To understand Chomsky’s thoughts on learning one must understand its roots in his ‘transformative-generative grammar’ which describes the deep syntactical processes common to all human language, as opposed to its surface structure. The minds is not a tabula rasa, it has a set of innate rules in language, hardwired in the mind. Knowledge builds on prior knowledge on an underlying cognitive matrix. Our human nature, with a set of common cognitive traits, is the driver for learning. Education, in his view, must continue to encourage this growth and development and not thwart its progress. The teacher must nurture the natural capacity to discover.
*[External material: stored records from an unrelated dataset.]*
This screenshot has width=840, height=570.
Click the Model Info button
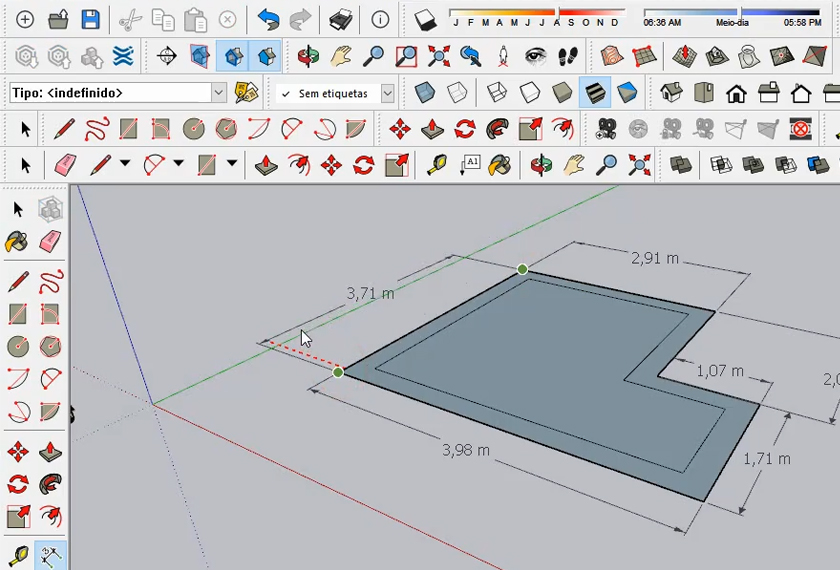(x=380, y=19)
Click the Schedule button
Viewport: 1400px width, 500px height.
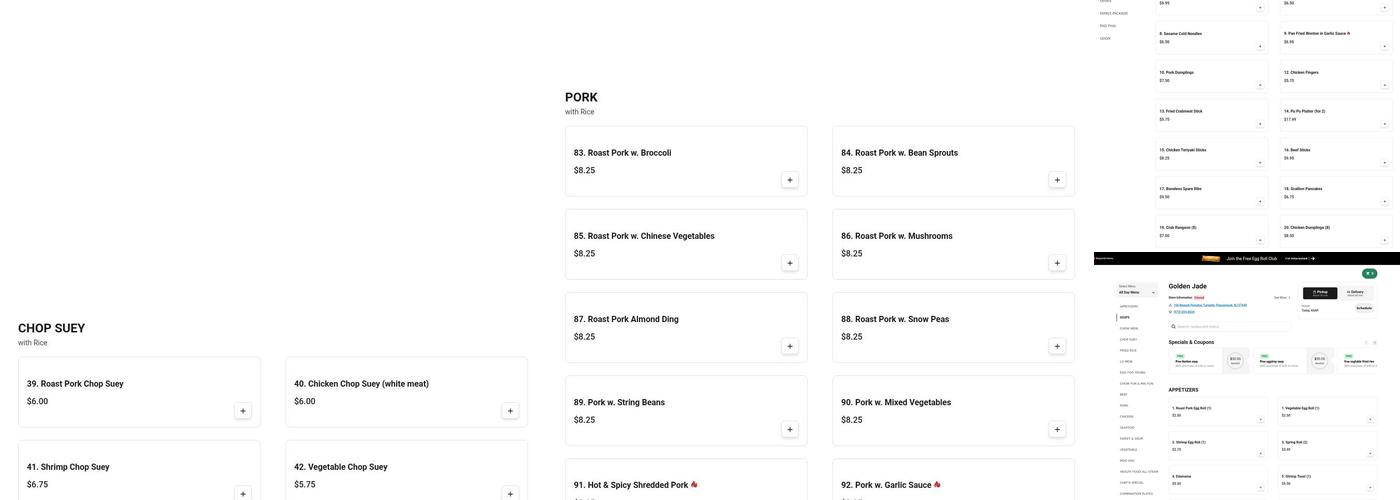coord(1364,308)
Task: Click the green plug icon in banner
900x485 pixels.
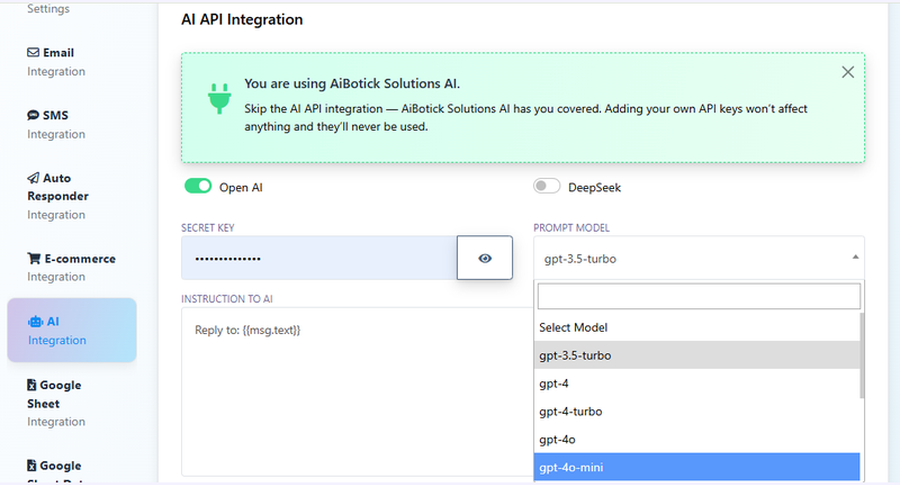Action: tap(218, 96)
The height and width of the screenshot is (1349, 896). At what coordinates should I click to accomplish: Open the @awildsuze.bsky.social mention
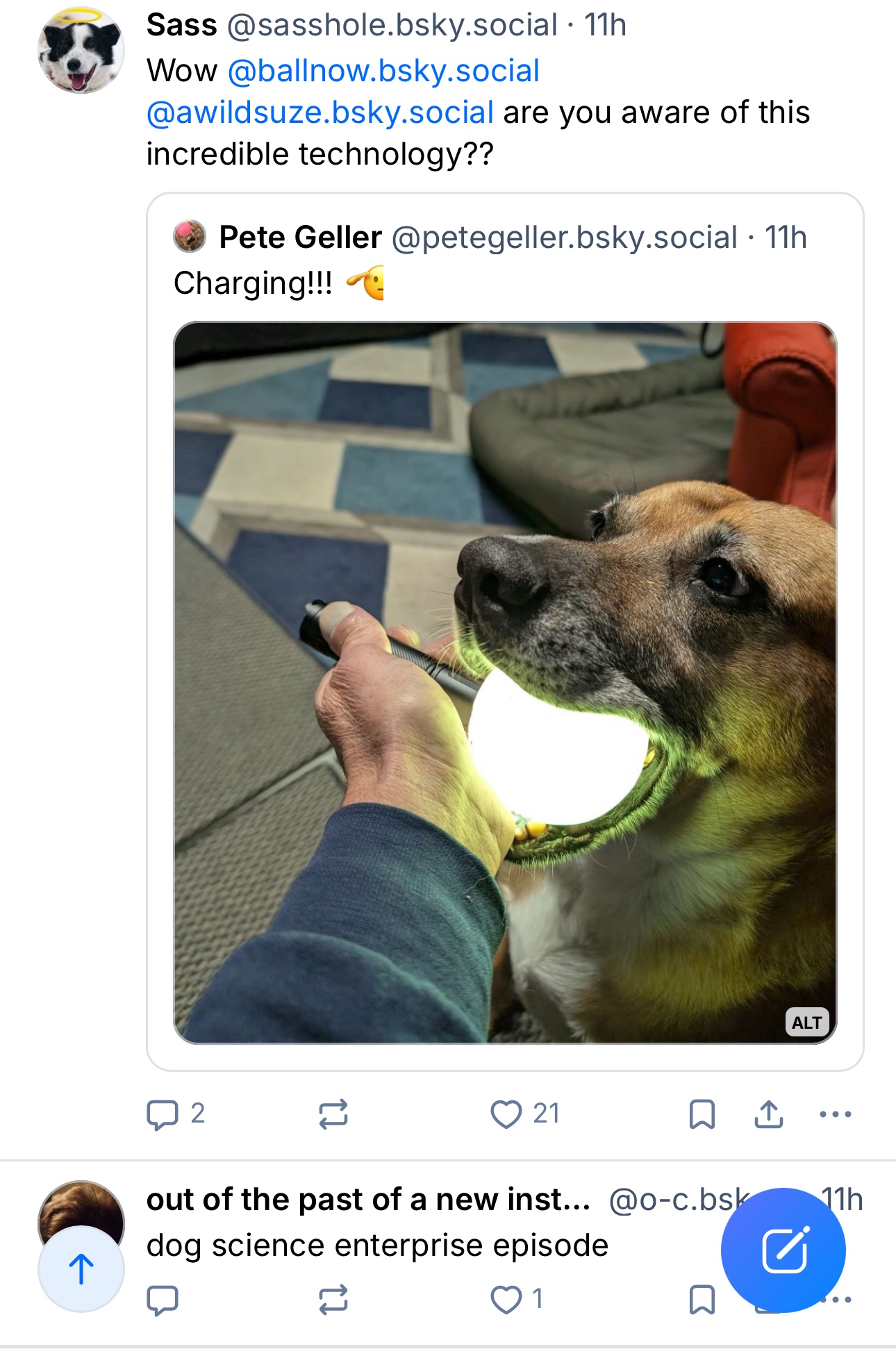pyautogui.click(x=320, y=113)
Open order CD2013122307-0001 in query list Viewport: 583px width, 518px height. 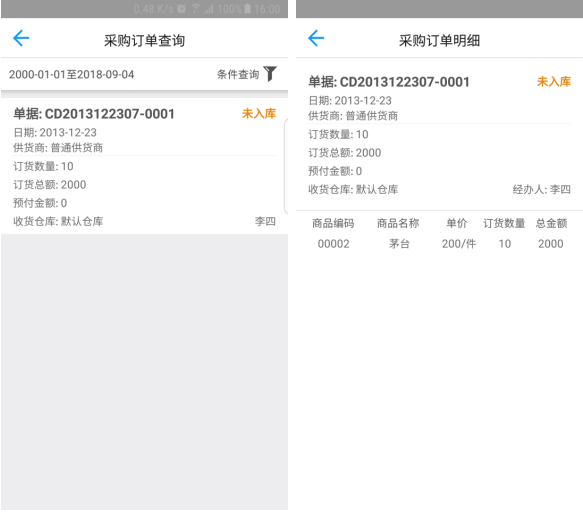(x=144, y=166)
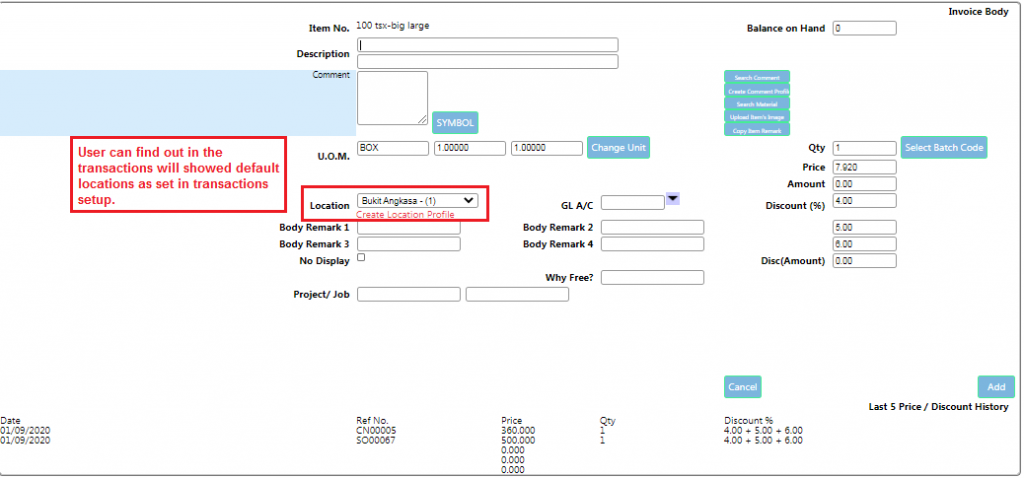Open the Create Location Profile link
Screen dimensions: 1024x478
pos(405,215)
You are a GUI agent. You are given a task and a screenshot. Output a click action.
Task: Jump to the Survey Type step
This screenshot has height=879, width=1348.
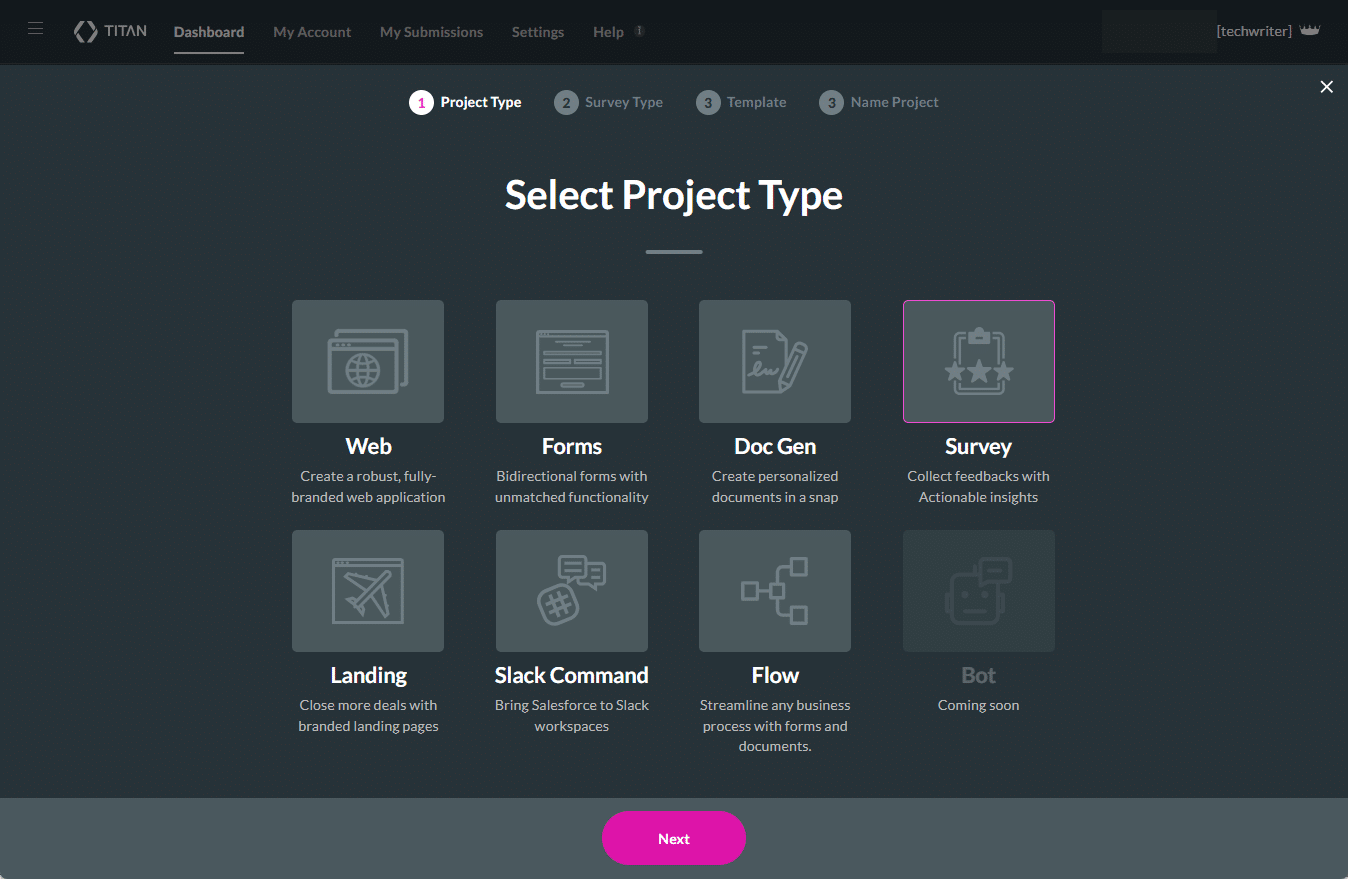608,102
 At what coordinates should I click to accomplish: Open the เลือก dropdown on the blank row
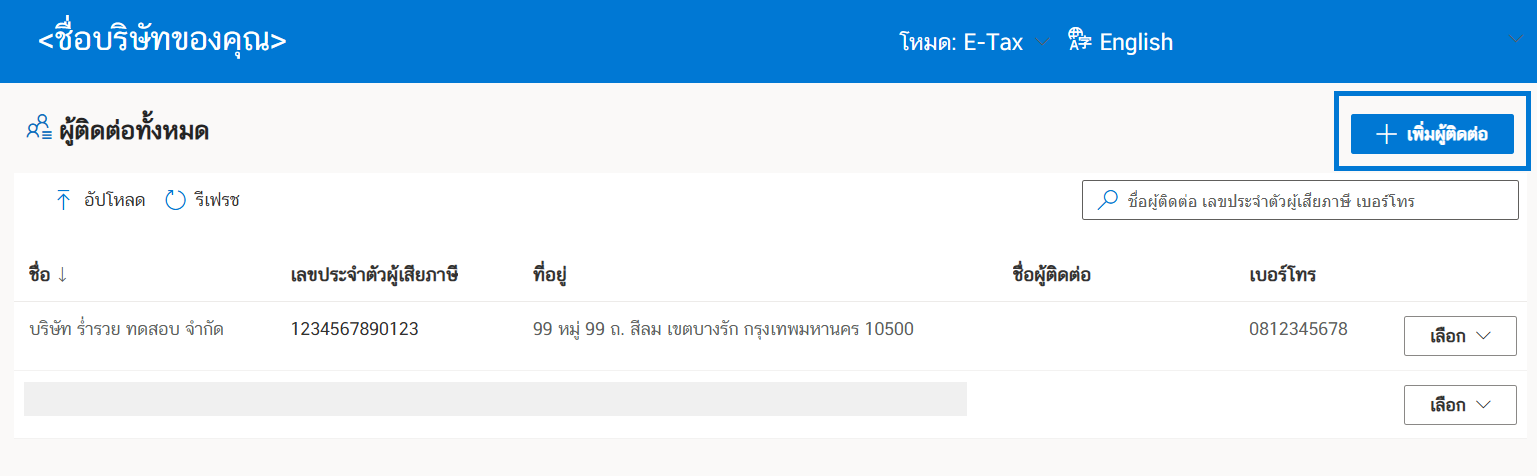click(1460, 405)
Education as indoctrination

Although not a Marxist, he is firmly in the tradition of Gramsci, Althusser and Habermas in that he thinks that the state shapes education, which in turn shapes minds to the needs of the state and market. It is nothing less than ‘indoctrination’ through control and coercion. Children are taught, not to think for themselves, but to ‘obey’. He likens schools, college and universities to factories, where students are, by and large, indoctrinated by a ‘liberal elite’ to conform to their orthodoxies. In particular, he thinks that history, a self-serving narrative, is written by these elites.

Assessment

He is a strong critic of education that proceeds by staged preparation for tests. Taking tests can be useful but they should be ‘ancillary’ not central to the educational process. As an advocate of genuine search, inquiry and discovery, to challenge and look for alternatives, he hopes that teachers can bring students to the point where they can autonomously operate and learn for themselves. Rather than shape young people it should encourage them to shape themselves.

Influence

Chomsky is also an enlightenment figure, who believes fundamentally in free, independent and autonomous thought. Education, for him, must have the purity of this spirit of inquiry. He rightly warns us about the hidden hand of the state or commerce and warns us of the dangers of indoctrination. While this is true to a degree, it is not clear that it is a fully explanatory theory of education and learning.
Chomsky may confuse conformity with real needs. We can all bow to this academic, Enlightenment view of education but this may not be relevant in poorer countries where the needs are for vocational learning, something that Chomsky finds all too easy to denigrate. Not everyone can or is suited towards being creative intellectuals. He may also be charged with being part of the very intellectual elite he denigrates, promoting an overly intellectual and academic approach to education that focuses on the production of an academic elite, rather than the many needs of society.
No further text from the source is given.